Così, date queste condizioni, non è un caso – come scrive Ichino – se solo 184 sui 1199 dipendenti della nuova Alitalia licenziati nell’ottobre 2014 abbiano accettato il contratto di ricollocazione per il reinserimento nel tessuto produttivo offerto loro dalla Regione Lazio. «Ai 1199 veniva offerta la possibilità di scegliere una delle agenzie specializzate accreditate per il servizio di assistenza intensiva nella ricerca della nuova occupazione. […] A ben vedere, considerata l’entità straordinariamente generosa del trattamento garantito dal Fondo Volo (l’80% dell’ultima retribuzione, ndr.), c’è di che sorprendersi che uno su sei abbia preferito la prospettiva di tornare a guadagnarsi lo stipendio».
Come se non bastasse nel febbraio 2015 si scopre che trentasei piloti di Alitalia in Cassa integrazione (dal 2008) e beneficiari della retribuzione parametrata secondo quanto previsto dal trattamentoFondo Volo, lavorano per compagnie aeree straniere cumulando i redditi dati da ammortizzatori sociale e da lavoro.
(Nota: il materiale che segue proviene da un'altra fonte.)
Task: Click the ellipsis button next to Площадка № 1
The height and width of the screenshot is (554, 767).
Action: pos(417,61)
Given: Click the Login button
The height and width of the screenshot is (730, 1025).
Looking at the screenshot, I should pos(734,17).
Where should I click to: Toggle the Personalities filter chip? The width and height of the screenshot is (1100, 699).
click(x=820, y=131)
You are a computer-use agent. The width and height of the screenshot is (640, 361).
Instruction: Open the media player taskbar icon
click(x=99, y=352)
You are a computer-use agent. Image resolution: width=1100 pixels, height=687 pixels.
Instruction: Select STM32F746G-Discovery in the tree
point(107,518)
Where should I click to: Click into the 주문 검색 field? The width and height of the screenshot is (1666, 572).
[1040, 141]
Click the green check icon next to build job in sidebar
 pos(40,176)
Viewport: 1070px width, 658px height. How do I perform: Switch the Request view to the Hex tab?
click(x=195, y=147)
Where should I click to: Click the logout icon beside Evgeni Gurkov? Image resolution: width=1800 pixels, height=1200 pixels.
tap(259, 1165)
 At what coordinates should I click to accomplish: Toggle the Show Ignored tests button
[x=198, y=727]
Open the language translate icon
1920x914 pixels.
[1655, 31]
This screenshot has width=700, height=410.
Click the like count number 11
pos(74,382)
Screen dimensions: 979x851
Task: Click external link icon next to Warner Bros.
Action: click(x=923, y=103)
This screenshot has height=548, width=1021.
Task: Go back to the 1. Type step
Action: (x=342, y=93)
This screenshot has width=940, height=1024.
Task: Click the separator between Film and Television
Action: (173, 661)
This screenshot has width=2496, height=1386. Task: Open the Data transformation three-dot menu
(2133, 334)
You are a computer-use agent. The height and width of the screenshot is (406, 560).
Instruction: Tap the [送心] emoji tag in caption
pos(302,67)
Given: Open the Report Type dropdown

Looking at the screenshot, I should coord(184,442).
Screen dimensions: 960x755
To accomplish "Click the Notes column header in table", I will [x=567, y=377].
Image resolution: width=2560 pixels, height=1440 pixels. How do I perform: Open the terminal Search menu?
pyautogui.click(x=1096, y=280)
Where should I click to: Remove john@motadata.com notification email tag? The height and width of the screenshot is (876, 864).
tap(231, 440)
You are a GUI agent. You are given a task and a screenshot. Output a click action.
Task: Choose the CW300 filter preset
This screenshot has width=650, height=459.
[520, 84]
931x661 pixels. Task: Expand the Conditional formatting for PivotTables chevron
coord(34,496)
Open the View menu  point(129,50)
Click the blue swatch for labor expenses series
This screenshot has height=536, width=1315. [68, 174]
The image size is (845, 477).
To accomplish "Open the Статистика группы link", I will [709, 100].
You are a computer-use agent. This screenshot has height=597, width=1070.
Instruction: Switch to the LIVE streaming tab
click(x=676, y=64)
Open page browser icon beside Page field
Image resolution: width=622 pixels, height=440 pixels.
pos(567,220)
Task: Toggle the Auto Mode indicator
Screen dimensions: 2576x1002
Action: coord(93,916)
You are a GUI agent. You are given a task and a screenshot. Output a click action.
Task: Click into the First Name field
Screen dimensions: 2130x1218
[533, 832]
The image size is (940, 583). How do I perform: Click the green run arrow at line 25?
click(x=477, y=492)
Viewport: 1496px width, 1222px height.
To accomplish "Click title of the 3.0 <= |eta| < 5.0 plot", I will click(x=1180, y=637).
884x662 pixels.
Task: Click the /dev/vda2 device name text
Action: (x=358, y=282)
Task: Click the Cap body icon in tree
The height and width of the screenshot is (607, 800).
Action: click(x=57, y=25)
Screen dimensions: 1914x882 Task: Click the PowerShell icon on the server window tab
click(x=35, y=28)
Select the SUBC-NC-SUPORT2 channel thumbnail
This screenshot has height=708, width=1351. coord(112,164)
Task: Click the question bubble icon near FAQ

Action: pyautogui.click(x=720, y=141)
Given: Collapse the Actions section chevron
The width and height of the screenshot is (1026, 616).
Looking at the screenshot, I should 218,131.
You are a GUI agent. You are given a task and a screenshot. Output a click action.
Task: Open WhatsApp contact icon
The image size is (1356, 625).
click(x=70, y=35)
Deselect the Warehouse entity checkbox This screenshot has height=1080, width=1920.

Ecco perché adesso è fondamentale non ripetere gli stessi errori del passato e dire all’Italia (e ad Alitalia…) che non esistono più lavoratori di serie A e di serie B, così come non esistono più aziende che possono permettersi sprechi e clientele perché tanto sanno di essere (politicamente) strategiche e di poter contare su aiuti pubblici e altre che invece sono costrette ogni giorno a misurarsi coi mercati più spietati e competitivi. La crescita del nostro Paese, la sua competitività, passano anche da questi passaggi culturali – dolorosi ma necessari. Le famiglie dei dipendenti potranno naturalmente sempre e comunque contare sugli ammortizzatori sociali che esistono per tutti i lavoratori italiani e certamente il Ministero ed il Governo potranno valutare il modo migliore per accompagnare questa transizione così come fanno sempre con tutte le crisi aziendali.